#### Directions:
Lift every line from the entries that includes the word "Security".

#### Material to process:
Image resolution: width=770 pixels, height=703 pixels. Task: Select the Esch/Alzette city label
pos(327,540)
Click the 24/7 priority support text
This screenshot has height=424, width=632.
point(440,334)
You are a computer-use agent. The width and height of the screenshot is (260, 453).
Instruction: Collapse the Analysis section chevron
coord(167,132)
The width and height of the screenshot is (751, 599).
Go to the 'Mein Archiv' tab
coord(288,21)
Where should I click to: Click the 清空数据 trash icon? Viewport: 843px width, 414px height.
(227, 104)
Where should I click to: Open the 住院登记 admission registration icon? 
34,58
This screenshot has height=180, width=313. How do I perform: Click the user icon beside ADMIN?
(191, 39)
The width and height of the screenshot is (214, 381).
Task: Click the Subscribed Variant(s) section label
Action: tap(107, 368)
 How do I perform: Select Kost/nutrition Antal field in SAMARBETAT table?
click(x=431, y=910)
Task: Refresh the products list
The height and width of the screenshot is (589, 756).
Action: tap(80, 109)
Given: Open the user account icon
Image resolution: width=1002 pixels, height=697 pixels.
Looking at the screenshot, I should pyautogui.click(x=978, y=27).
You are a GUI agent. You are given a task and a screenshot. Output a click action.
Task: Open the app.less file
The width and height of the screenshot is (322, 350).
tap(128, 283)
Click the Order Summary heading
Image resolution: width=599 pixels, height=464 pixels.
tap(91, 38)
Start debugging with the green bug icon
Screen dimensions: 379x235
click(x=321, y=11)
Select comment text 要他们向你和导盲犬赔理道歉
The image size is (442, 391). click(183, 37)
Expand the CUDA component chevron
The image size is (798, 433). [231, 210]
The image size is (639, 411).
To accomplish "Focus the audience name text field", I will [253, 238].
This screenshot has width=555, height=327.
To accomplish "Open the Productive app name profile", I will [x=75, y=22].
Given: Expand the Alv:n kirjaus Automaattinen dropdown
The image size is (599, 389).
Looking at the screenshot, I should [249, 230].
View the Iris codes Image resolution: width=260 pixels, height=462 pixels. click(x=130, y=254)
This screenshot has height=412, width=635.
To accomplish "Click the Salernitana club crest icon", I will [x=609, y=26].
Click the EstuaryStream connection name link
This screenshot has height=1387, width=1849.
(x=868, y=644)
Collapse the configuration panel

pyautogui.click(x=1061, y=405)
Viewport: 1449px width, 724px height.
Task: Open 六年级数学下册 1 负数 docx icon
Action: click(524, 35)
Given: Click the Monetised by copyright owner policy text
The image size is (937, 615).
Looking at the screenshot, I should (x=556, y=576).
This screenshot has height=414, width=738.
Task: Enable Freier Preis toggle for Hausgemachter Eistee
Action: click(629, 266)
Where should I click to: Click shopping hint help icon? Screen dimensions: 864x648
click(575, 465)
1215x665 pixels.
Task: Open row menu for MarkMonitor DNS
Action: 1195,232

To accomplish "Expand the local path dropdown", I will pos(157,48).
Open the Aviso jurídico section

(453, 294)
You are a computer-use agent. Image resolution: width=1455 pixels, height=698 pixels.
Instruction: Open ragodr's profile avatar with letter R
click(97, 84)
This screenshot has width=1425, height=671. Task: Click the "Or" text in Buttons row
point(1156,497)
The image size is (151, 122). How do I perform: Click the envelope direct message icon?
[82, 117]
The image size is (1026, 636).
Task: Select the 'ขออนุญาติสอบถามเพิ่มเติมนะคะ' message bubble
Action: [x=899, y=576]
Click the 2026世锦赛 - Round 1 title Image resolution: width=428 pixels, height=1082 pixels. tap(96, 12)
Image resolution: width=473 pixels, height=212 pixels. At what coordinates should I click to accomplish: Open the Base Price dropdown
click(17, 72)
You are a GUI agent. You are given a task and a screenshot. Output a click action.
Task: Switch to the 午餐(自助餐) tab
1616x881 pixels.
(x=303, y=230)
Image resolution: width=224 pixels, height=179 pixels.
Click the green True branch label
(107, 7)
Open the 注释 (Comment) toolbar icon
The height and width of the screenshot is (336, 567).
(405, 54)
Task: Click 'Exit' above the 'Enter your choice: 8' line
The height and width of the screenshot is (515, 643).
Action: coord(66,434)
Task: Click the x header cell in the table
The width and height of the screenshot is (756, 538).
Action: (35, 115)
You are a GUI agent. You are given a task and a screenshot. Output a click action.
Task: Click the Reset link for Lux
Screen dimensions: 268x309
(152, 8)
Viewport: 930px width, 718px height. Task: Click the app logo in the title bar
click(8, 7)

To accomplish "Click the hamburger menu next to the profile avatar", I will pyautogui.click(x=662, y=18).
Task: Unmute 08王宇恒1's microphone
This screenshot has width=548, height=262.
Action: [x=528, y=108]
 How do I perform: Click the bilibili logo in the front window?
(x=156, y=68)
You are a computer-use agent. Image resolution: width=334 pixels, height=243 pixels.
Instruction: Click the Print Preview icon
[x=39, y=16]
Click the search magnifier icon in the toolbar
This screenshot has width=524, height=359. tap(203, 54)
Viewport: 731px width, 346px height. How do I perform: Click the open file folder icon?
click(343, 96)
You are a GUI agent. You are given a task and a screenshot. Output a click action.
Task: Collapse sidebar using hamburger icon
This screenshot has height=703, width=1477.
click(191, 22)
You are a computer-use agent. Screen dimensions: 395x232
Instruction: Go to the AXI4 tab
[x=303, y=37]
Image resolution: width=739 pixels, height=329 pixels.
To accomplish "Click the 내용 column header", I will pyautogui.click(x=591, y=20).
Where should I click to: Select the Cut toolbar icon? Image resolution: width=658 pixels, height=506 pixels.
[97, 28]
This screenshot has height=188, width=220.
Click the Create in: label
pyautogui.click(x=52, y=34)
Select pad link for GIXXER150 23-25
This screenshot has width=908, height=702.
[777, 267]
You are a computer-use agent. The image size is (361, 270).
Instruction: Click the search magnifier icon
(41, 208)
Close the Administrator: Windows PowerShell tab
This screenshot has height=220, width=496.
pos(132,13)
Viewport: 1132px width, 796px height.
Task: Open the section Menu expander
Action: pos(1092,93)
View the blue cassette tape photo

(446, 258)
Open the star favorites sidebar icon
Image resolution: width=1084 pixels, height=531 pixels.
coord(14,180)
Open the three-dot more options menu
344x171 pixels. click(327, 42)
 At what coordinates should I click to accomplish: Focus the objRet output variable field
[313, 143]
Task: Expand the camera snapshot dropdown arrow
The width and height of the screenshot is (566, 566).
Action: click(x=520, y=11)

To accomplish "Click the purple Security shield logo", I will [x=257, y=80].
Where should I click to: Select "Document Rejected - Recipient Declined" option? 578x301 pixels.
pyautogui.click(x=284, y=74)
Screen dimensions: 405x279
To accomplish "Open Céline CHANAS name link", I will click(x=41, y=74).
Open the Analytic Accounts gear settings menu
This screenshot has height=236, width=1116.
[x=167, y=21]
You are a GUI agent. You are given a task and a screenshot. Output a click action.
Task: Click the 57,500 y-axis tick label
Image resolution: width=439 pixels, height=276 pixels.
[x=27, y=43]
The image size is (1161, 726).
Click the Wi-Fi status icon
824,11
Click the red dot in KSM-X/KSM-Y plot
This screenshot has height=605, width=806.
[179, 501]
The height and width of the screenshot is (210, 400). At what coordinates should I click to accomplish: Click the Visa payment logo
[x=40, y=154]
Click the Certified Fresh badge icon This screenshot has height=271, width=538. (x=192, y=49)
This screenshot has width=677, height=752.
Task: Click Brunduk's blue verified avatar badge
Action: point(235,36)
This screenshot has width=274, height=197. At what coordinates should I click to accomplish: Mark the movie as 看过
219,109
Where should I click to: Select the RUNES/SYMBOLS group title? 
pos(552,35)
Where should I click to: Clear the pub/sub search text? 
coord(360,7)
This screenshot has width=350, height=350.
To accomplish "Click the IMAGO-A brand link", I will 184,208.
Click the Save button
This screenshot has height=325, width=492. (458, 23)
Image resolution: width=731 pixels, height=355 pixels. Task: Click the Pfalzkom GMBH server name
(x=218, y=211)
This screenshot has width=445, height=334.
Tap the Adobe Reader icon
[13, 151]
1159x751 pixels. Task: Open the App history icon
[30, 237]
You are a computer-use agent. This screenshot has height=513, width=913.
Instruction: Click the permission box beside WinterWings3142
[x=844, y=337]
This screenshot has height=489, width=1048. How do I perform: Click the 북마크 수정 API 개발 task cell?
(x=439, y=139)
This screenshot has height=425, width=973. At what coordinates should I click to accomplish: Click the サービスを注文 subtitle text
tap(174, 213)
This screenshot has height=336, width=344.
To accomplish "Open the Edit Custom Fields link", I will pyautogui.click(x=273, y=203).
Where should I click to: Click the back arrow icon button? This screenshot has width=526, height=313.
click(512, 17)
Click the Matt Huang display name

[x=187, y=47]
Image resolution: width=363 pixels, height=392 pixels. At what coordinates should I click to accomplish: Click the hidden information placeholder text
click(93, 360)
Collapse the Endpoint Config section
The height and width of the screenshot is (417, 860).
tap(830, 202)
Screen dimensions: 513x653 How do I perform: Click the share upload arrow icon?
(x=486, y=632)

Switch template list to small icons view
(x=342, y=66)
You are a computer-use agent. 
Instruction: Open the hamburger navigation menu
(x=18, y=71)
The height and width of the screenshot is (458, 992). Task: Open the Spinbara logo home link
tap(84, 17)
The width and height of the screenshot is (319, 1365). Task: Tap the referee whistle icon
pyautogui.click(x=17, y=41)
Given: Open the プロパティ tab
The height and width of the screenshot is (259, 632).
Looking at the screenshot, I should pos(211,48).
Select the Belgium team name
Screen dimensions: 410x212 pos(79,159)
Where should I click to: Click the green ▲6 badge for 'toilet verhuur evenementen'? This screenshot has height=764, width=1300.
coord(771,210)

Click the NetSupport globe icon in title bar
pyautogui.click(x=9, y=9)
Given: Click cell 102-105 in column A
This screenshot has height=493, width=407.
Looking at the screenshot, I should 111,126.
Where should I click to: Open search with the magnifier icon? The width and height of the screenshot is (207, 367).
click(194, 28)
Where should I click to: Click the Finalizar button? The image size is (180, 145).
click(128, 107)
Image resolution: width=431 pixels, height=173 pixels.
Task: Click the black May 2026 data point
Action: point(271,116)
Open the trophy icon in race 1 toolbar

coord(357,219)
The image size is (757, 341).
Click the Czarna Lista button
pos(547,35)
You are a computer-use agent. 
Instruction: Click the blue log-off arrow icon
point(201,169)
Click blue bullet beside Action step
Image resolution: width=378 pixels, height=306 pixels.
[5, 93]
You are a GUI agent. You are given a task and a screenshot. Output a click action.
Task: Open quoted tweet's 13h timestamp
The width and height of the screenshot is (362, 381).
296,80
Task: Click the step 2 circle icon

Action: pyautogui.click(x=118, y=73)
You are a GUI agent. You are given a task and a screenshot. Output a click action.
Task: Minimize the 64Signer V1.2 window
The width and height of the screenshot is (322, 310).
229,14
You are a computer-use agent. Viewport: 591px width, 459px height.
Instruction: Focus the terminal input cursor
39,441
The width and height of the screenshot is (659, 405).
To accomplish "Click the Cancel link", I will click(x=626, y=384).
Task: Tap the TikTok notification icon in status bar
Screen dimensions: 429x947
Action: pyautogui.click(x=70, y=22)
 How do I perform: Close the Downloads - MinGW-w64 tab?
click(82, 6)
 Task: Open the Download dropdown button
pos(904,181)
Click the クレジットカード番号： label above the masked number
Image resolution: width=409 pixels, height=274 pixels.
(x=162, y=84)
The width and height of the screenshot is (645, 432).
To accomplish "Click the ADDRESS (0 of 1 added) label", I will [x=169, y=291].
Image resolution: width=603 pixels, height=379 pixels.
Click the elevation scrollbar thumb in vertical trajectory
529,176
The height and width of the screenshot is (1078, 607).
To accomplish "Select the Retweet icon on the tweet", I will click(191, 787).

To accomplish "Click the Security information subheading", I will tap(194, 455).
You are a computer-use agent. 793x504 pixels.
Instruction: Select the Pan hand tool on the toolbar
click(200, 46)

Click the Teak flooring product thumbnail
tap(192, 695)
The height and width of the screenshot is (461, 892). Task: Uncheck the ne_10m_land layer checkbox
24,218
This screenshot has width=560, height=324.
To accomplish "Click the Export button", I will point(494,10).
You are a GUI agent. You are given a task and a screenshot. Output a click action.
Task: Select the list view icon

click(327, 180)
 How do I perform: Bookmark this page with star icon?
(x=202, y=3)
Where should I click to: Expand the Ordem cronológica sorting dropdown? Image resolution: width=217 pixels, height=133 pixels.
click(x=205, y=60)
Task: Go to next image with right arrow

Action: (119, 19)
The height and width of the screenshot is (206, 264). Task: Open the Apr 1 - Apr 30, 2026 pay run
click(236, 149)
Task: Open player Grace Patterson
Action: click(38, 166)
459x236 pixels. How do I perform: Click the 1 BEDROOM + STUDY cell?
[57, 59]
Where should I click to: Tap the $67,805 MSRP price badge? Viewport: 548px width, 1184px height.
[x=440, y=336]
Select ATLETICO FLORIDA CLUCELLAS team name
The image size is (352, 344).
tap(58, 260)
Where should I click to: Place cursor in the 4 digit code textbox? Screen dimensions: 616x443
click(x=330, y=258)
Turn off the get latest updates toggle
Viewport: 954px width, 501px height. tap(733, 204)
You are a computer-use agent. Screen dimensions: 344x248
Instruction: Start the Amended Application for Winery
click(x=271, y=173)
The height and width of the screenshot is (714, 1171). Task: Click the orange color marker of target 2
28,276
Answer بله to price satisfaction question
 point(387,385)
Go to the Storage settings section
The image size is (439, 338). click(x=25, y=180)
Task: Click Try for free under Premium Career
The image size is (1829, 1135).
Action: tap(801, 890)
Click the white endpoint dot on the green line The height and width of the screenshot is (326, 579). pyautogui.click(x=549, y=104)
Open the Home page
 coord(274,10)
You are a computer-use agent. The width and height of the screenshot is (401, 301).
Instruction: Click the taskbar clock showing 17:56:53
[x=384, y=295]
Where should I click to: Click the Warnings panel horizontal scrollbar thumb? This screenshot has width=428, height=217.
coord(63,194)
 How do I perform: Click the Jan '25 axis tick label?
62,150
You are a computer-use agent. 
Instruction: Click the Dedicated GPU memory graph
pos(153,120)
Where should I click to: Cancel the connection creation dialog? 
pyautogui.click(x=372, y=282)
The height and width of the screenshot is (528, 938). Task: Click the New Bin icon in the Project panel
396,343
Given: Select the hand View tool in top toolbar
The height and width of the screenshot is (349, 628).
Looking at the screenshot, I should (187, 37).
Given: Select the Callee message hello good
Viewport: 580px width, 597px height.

#### Exercise answer:
To accomplish "Click the purple Security shield logo", I will [x=257, y=80].
To accomplish "Click the Security information subheading", I will tap(194, 455).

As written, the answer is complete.